At Carr's size, his athleticism is impressive. He's comfortable scrambling out of the pocket and making plays on the run. Carr is big enough to take some punishment in the running game and would seem to have the skill set to play some read option in the NFL if asked to do so, though he would be a bit limited in this area. Carr is also an accurate passer when scrambling out of the pocket.
While Carr doesn't excel under pressure, he is able to make throws from a variety of platforms and arm angles. He's a natural when throwing the football and has the arm strength to make up for some mechanical flaws.

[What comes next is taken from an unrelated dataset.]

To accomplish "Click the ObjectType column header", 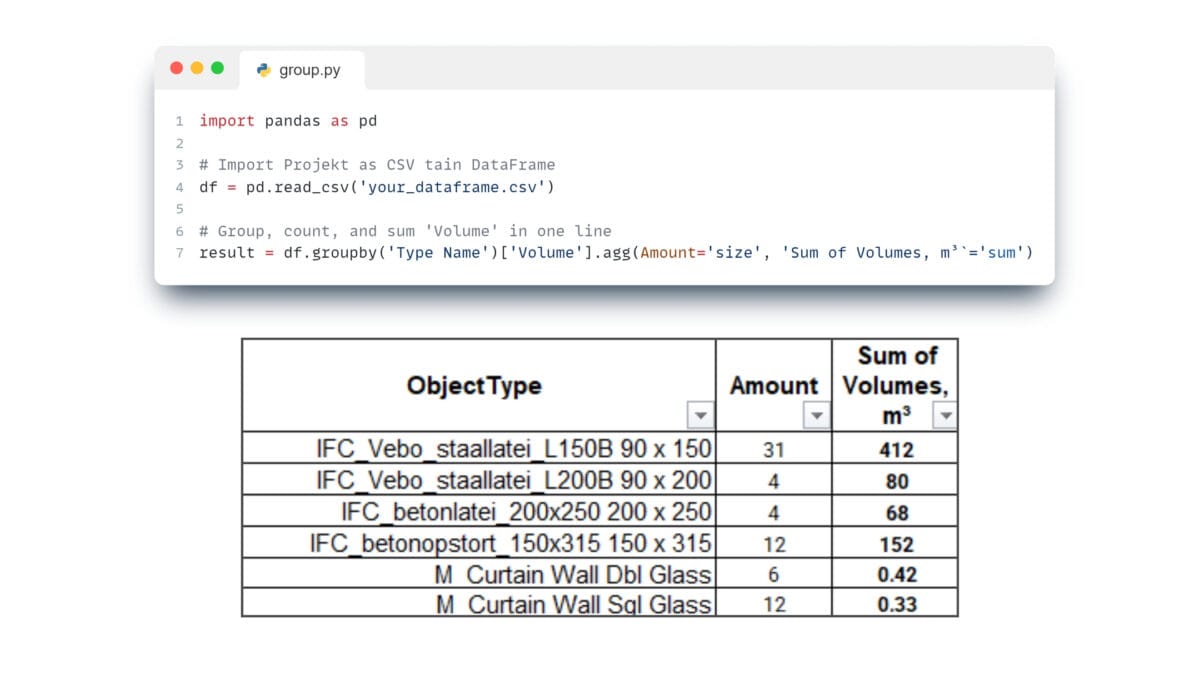I will point(474,385).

What he needs to improve on
While Carr is willing to stand tall in a clean pocket, a lot of things go wrong for him when he is pressured. For starters, Carr doesn't recognize the blitz pre snap and tends to have breakdowns in his mechanics when the pocket isn't clean. Rather than stepping up into the pocket, Carr has a tendency to throw the ball of his back foot while fading away from the rush. He is also guilty of not stepping towards his targets in these instances and his accuracy suffers as a result.
Carr may improve on his ability to handle pressure if he gets more comfortable going through his reads. On most plays, Carr makes a single read and then drops his eyes to look at the rush. He also stares down his receivers too often and throws the ball into crowded areas of the field. He didn't throw a ton of interceptions last season but had quite a few dropped.
Carr is an impressive arm talent with the size and athleticism to be a successful NFL quarterback. The concerns with Carr are all between the ears. He needs to learn how to progress through his reads and keep his eyes downfield in the face of pressure. Given the mechanical breakdowns that occur when he's faced with pressure, Carr won't have a bright NFL future unless he improves that area of his game. In fact, if he continues with those habits, his career could continue to resemble that of his brother, which isn't the ideal path for a quarterback.